Courtesy Pixabay |
For us
his name was Coach and we called him that or sir. Bob Bedesky was one
of those volunteer youth sport coaches, who gave of his time
generously, taught us to love basketball and grow as people at the
same time. I have nothing but praise for the man.
The
previous season his team the Pelham Panthers had gone all the way and
won the bantam all Ontario championship in dramatic style. He showed
us the trophy in the dressing room as inspiration. According to him
it was one of the oldest basketball tournament trophies in all of
Canada, if not the world. We weren't his championship team though.

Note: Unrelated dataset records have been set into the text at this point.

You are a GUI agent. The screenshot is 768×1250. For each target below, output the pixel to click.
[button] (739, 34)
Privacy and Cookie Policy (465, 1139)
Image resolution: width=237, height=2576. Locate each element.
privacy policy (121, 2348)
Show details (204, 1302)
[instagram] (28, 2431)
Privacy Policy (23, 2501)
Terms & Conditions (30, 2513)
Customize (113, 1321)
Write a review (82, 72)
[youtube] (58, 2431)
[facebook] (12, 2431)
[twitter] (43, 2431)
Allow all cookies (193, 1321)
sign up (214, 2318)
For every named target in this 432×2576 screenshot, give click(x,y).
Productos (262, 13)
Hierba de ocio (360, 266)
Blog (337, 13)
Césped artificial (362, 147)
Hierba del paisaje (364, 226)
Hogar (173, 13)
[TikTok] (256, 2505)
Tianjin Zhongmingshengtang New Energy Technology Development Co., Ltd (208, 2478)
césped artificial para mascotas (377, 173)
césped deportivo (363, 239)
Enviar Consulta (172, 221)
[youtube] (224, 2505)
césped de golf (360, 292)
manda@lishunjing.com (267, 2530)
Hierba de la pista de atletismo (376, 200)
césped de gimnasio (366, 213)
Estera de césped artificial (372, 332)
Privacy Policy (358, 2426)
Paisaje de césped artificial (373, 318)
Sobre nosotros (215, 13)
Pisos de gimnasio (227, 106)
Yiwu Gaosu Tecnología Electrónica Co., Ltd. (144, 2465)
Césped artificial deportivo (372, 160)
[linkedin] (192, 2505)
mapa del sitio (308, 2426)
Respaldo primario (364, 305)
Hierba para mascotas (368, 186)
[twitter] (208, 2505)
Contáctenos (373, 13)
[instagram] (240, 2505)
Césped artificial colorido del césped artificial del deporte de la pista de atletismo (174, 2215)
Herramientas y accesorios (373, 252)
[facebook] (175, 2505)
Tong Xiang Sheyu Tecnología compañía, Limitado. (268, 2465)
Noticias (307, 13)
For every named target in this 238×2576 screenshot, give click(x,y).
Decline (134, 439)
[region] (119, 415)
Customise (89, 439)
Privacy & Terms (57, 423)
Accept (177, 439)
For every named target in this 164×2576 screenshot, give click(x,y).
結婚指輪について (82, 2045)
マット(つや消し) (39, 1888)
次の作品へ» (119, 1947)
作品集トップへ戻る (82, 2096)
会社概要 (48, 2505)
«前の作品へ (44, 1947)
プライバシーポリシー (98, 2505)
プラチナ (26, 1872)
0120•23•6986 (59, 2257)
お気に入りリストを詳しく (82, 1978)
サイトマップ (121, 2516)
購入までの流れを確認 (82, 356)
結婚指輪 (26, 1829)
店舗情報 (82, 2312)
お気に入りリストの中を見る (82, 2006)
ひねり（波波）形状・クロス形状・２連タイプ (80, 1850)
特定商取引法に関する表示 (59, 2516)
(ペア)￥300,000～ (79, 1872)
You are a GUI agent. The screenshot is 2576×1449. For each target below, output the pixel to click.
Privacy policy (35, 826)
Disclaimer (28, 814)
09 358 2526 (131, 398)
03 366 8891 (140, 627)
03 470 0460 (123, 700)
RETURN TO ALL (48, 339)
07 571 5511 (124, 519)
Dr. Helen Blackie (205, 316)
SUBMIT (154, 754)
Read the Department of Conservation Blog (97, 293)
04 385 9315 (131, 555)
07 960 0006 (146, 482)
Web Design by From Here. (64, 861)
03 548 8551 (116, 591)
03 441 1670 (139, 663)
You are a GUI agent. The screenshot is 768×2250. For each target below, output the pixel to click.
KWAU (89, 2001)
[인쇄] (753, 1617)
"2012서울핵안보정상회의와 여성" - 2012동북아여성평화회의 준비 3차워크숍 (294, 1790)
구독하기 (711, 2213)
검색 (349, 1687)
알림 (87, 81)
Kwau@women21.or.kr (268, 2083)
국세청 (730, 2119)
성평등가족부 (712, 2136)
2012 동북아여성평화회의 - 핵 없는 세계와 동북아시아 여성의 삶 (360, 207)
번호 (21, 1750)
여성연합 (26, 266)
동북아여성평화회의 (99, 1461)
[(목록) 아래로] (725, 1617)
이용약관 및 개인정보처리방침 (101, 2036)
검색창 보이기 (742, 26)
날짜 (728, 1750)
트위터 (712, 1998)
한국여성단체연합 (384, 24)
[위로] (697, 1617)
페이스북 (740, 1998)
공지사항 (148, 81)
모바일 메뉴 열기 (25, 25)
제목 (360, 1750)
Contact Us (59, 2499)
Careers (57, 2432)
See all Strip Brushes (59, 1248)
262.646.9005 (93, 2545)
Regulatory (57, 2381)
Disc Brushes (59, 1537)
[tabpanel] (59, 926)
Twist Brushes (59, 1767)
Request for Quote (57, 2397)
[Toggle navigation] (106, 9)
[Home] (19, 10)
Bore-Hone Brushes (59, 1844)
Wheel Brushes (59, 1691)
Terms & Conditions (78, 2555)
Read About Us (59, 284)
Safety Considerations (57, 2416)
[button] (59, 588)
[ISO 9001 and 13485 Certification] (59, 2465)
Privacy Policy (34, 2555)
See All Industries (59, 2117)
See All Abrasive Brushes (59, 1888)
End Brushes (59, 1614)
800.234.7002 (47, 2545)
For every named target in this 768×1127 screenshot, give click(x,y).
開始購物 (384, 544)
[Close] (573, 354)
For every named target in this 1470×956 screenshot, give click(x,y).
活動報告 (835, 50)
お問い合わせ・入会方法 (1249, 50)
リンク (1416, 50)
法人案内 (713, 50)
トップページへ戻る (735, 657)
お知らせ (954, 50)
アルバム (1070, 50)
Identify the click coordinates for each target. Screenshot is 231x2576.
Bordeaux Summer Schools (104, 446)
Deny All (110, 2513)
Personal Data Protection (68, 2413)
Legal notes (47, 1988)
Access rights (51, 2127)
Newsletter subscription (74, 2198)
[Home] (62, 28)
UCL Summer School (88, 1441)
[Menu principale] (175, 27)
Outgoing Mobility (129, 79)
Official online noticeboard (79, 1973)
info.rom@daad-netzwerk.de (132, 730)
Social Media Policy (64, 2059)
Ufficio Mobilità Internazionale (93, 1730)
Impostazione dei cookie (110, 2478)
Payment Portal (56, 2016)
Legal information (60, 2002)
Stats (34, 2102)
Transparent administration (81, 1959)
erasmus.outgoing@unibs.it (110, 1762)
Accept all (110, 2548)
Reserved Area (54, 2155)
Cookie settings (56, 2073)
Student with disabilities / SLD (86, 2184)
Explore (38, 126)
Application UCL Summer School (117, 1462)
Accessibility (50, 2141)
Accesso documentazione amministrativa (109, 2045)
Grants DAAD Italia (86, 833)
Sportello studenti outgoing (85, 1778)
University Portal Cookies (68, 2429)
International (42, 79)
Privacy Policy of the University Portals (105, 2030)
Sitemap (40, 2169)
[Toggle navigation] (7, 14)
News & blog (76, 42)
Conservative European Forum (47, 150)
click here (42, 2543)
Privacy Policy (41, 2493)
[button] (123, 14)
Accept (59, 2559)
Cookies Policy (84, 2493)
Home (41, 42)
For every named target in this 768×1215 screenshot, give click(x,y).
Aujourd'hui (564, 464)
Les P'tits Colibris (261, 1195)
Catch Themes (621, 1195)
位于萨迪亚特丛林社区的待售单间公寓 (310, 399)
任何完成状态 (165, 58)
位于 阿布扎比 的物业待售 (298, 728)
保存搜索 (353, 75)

Kids like everyone else age and almost his entire roster had moved
on.
The
team was so desperate for bodies, I was approached by one of the
players I went to school with and he managed to convince me to come
to practice. I'm sure from day one Coach saw my potential, but at the
same time knew his work would make a future coach look good rather
than himself. He taught me, pushed me and encouraged me anyway. He
selflessly taught us all that way. We learned to play with the skills
he taught us and our hearts. He also taught us to play with our
heads.
One of
my favourite memories was our brief appearance in the playoffs that
year. We barely squeaked in and thus got to face the best team in the
league. This opponent had beaten another team in our league 128 –
8. We were better than their victims, but not by that much. We were
expected to get crushed.
Coach
prepared us thoroughly. His intention was to have us walk off that
court with our heads held high as worthy opponents. To that end we
prepared a few little surprises.
“Today
I'm going to teach you how to play a full court 3 – 1 – 1
pressure defense,” and he did exactly that.
“We're
going to do this after the first basket we score. It will catch them
off guard and you know what they'll do?”
“What?”
“They'll
call a time out and their coach will tell them how to beat it.
They'll plan to run a player up each sideline to about half court for
an outlet pass. You know what we're going to do?”
“What?”
“Switch
to man-to-man full court pressure and nothing they just drew up in
their huddle will work. You know what they'll do then?”
“What?”
“Call
another time out. We'll have forced them to use up two of their
timeouts in less than a minute of play.”
On game
day that is exactly what happened very early in the game. I remember
all of grinning at each other during each of those two time out. They
were bigger than us, more experienced than us and better shooters
too. They won the game but we dictated how it was played. They had to
beat us at our game. At the end of the day, their coach came to us
and said that if we had anywhere near the talent they had that year
we would have won. He admitted that they out shot us but we out
played them.
I came
off the bench and put a fake on the league MVP and scored a layup.
That was one of only four baskets I scored all season. I don't like
losing games but that was one that we were all proud of.